──────── Entries provided

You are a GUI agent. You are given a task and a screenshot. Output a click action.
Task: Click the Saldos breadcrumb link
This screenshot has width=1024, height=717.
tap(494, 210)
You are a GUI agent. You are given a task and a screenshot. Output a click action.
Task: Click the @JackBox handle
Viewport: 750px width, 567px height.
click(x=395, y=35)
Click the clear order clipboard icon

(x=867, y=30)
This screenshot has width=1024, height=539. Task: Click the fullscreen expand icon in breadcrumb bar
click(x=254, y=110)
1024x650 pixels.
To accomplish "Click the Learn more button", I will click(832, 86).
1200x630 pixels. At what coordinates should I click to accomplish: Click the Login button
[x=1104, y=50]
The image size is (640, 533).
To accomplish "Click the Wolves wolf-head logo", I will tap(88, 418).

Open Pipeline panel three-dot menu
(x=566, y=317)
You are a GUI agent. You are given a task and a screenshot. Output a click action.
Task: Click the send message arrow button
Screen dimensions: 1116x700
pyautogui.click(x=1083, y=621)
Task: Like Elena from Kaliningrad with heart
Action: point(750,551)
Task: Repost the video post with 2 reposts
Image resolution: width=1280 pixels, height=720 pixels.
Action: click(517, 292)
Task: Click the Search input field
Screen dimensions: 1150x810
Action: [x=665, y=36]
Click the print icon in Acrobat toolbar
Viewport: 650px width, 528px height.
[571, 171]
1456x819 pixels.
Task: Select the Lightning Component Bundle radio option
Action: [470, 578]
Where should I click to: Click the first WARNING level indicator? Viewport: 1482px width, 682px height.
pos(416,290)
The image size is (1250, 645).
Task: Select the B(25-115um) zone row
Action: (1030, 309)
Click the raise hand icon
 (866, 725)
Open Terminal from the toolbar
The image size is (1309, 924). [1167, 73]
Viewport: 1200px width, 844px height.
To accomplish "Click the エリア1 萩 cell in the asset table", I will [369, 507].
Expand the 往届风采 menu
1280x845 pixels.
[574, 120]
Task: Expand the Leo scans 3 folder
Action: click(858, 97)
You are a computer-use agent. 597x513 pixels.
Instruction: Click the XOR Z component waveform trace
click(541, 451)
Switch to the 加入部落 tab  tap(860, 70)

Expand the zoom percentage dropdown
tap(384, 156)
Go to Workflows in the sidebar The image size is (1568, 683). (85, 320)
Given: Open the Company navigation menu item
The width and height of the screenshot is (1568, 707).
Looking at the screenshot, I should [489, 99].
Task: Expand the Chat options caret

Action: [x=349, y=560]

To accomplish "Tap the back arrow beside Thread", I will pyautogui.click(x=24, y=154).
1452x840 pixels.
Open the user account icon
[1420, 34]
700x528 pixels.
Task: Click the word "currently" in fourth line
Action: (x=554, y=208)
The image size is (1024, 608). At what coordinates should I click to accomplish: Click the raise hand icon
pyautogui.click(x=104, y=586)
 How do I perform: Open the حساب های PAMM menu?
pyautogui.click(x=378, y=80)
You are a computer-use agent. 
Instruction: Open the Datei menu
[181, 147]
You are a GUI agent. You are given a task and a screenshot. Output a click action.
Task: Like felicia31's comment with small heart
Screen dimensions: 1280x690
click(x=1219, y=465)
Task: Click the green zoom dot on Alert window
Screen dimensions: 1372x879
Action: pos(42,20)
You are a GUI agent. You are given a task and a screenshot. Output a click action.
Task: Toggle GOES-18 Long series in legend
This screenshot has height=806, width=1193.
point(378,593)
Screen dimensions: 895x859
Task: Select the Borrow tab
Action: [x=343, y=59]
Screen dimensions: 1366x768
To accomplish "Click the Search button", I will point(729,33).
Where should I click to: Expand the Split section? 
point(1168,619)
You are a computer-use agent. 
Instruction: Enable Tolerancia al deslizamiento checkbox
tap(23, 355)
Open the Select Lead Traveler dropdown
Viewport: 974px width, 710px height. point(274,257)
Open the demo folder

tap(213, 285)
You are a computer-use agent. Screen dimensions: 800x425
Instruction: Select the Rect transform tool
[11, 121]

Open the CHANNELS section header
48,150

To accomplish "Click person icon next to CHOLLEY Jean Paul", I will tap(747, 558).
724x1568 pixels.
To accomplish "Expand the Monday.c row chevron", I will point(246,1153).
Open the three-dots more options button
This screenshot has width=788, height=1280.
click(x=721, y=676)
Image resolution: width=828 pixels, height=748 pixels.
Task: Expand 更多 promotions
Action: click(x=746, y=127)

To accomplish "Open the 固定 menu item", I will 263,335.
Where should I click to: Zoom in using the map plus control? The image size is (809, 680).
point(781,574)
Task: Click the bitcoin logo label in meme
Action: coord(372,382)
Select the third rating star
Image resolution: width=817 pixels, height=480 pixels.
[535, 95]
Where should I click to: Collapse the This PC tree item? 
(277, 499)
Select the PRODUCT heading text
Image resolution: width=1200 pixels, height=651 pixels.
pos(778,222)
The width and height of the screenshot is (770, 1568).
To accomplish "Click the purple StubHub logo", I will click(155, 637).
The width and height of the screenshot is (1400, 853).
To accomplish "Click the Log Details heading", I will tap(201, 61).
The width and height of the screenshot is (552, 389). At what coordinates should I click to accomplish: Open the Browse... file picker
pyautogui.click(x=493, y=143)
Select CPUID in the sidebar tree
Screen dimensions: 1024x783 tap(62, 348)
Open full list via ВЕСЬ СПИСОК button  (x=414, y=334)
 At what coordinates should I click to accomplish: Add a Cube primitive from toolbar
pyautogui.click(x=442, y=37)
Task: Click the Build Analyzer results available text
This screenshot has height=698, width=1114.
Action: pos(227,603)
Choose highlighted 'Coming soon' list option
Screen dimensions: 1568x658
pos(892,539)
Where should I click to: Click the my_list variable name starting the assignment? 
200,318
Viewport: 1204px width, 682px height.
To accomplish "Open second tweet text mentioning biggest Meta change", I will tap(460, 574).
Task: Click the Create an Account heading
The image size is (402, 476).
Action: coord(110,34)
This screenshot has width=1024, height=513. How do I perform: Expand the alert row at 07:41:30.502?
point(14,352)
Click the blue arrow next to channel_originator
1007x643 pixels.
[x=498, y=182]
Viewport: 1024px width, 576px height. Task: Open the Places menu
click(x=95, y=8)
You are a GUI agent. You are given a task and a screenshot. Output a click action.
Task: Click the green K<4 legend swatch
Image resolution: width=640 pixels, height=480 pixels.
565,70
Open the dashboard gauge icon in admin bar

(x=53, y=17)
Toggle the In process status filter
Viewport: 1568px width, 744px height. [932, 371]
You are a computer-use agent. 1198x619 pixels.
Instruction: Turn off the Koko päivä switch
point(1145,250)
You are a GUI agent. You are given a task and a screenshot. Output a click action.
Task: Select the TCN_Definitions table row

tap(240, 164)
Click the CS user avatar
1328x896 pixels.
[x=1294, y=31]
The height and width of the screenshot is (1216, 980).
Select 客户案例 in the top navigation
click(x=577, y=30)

────────────────

Task:
Reproduce all of the data above, substituting "UI automation agent" for every occurrence of "GUI agent" and leaving everything else unchanged.

Task solution:
You are a UI automation agent. You are given a task and a screenshot. Output a click action.
Task: Click the Saldos breadcrumb link
This screenshot has width=1024, height=717.
tap(494, 210)
You are a UI automation agent. You are given a task and a screenshot. Output a click action.
Task: Click the @JackBox handle
Viewport: 750px width, 567px height.
click(x=395, y=35)
Click the clear order clipboard icon

(x=867, y=30)
This screenshot has width=1024, height=539. Task: Click the fullscreen expand icon in breadcrumb bar
click(x=254, y=110)
1024x650 pixels.
To accomplish "Click the Learn more button", I will click(832, 86).
1200x630 pixels. At what coordinates should I click to accomplish: Click the Login button
[x=1104, y=50]
The image size is (640, 533).
To accomplish "Click the Wolves wolf-head logo", I will tap(88, 418).

Open Pipeline panel three-dot menu
(x=566, y=317)
You are a UI automation agent. You are given a task and a screenshot. Output a click action.
Task: Click the send message arrow button
Screen dimensions: 1116x700
pyautogui.click(x=1083, y=621)
Task: Like Elena from Kaliningrad with heart
Action: point(750,551)
Task: Repost the video post with 2 reposts
Image resolution: width=1280 pixels, height=720 pixels.
Action: click(517, 292)
Task: Click the Search input field
Screen dimensions: 1150x810
Action: [x=665, y=36]
Click the print icon in Acrobat toolbar
Viewport: 650px width, 528px height.
[571, 171]
1456x819 pixels.
Task: Select the Lightning Component Bundle radio option
Action: [470, 578]
Where should I click to: Click the first WARNING level indicator? Viewport: 1482px width, 682px height.
pos(416,290)
The image size is (1250, 645).
Task: Select the B(25-115um) zone row
Action: (1030, 309)
Click the raise hand icon
 (866, 725)
Open Terminal from the toolbar
The image size is (1309, 924). [1167, 73]
Viewport: 1200px width, 844px height.
To accomplish "Click the エリア1 萩 cell in the asset table", I will [369, 507].
Expand the 往届风采 menu
1280x845 pixels.
[574, 120]
Task: Expand the Leo scans 3 folder
Action: click(858, 97)
You are a computer-use agent. 597x513 pixels.
Instruction: Click the XOR Z component waveform trace
click(541, 451)
Switch to the 加入部落 tab  tap(860, 70)

Expand the zoom percentage dropdown
tap(384, 156)
Go to Workflows in the sidebar The image size is (1568, 683). (85, 320)
Given: Open the Company navigation menu item
The width and height of the screenshot is (1568, 707).
Looking at the screenshot, I should [489, 99].
Task: Expand the Chat options caret

Action: [x=349, y=560]

To accomplish "Tap the back arrow beside Thread", I will pyautogui.click(x=24, y=154).
1452x840 pixels.
Open the user account icon
[1420, 34]
700x528 pixels.
Task: Click the word "currently" in fourth line
Action: (x=554, y=208)
The image size is (1024, 608). At what coordinates should I click to accomplish: Click the raise hand icon
pyautogui.click(x=104, y=586)
 How do I perform: Open the حساب های PAMM menu?
pyautogui.click(x=378, y=80)
You are a computer-use agent. 
Instruction: Open the Datei menu
[181, 147]
You are a UI automation agent. You are given a task and a screenshot. Output a click action.
Task: Like felicia31's comment with small heart
Screen dimensions: 1280x690
click(x=1219, y=465)
Task: Click the green zoom dot on Alert window
Screen dimensions: 1372x879
Action: pos(42,20)
You are a UI automation agent. You are given a task and a screenshot. Output a click action.
Task: Toggle GOES-18 Long series in legend
This screenshot has height=806, width=1193.
point(378,593)
Screen dimensions: 895x859
Task: Select the Borrow tab
Action: [x=343, y=59]
Screen dimensions: 1366x768
To accomplish "Click the Search button", I will point(729,33).
Where should I click to: Expand the Split section? 
point(1168,619)
You are a computer-use agent. 
Instruction: Enable Tolerancia al deslizamiento checkbox
tap(23, 355)
Open the Select Lead Traveler dropdown
Viewport: 974px width, 710px height. point(274,257)
Open the demo folder

tap(213, 285)
You are a computer-use agent. Screen dimensions: 800x425
Instruction: Select the Rect transform tool
[11, 121]

Open the CHANNELS section header
48,150

To accomplish "Click person icon next to CHOLLEY Jean Paul", I will tap(747, 558).
724x1568 pixels.
To accomplish "Expand the Monday.c row chevron", I will point(246,1153).
Open the three-dots more options button
This screenshot has width=788, height=1280.
click(x=721, y=676)
Image resolution: width=828 pixels, height=748 pixels.
Task: Expand 更多 promotions
Action: click(x=746, y=127)

To accomplish "Open the 固定 menu item", I will 263,335.
Where should I click to: Zoom in using the map plus control? The image size is (809, 680).
point(781,574)
Task: Click the bitcoin logo label in meme
Action: coord(372,382)
Select the third rating star
Image resolution: width=817 pixels, height=480 pixels.
[535, 95]
Where should I click to: Collapse the This PC tree item? 
(277, 499)
Select the PRODUCT heading text
Image resolution: width=1200 pixels, height=651 pixels.
pos(778,222)
The width and height of the screenshot is (770, 1568).
To accomplish "Click the purple StubHub logo", I will click(155, 637).
The width and height of the screenshot is (1400, 853).
To accomplish "Click the Log Details heading", I will tap(201, 61).
The width and height of the screenshot is (552, 389). At what coordinates should I click to accomplish: Open the Browse... file picker
pyautogui.click(x=493, y=143)
Select CPUID in the sidebar tree
Screen dimensions: 1024x783 tap(62, 348)
Open full list via ВЕСЬ СПИСОК button  (x=414, y=334)
 At what coordinates should I click to accomplish: Add a Cube primitive from toolbar
pyautogui.click(x=442, y=37)
Task: Click the Build Analyzer results available text
This screenshot has height=698, width=1114.
Action: pos(227,603)
Choose highlighted 'Coming soon' list option
Screen dimensions: 1568x658
pos(892,539)
Where should I click to: Click the my_list variable name starting the assignment? 
200,318
Viewport: 1204px width, 682px height.
To accomplish "Open second tweet text mentioning biggest Meta change", I will tap(460, 574).
Task: Click the Create an Account heading
The image size is (402, 476).
Action: coord(110,34)
This screenshot has width=1024, height=513. How do I perform: Expand the alert row at 07:41:30.502?
point(14,352)
Click the blue arrow next to channel_originator
1007x643 pixels.
[x=498, y=182]
Viewport: 1024px width, 576px height. Task: Open the Places menu
click(x=95, y=8)
You are a UI automation agent. You are given a task and a screenshot. Output a click action.
Task: Click the green K<4 legend swatch
Image resolution: width=640 pixels, height=480 pixels.
565,70
Open the dashboard gauge icon in admin bar

(x=53, y=17)
Toggle the In process status filter
Viewport: 1568px width, 744px height. [932, 371]
You are a computer-use agent. 1198x619 pixels.
Instruction: Turn off the Koko päivä switch
point(1145,250)
You are a UI automation agent. You are given a task and a screenshot. Output a click action.
Task: Select the TCN_Definitions table row

tap(240, 164)
Click the CS user avatar
1328x896 pixels.
[x=1294, y=31]
The height and width of the screenshot is (1216, 980).
Select 客户案例 in the top navigation
click(x=577, y=30)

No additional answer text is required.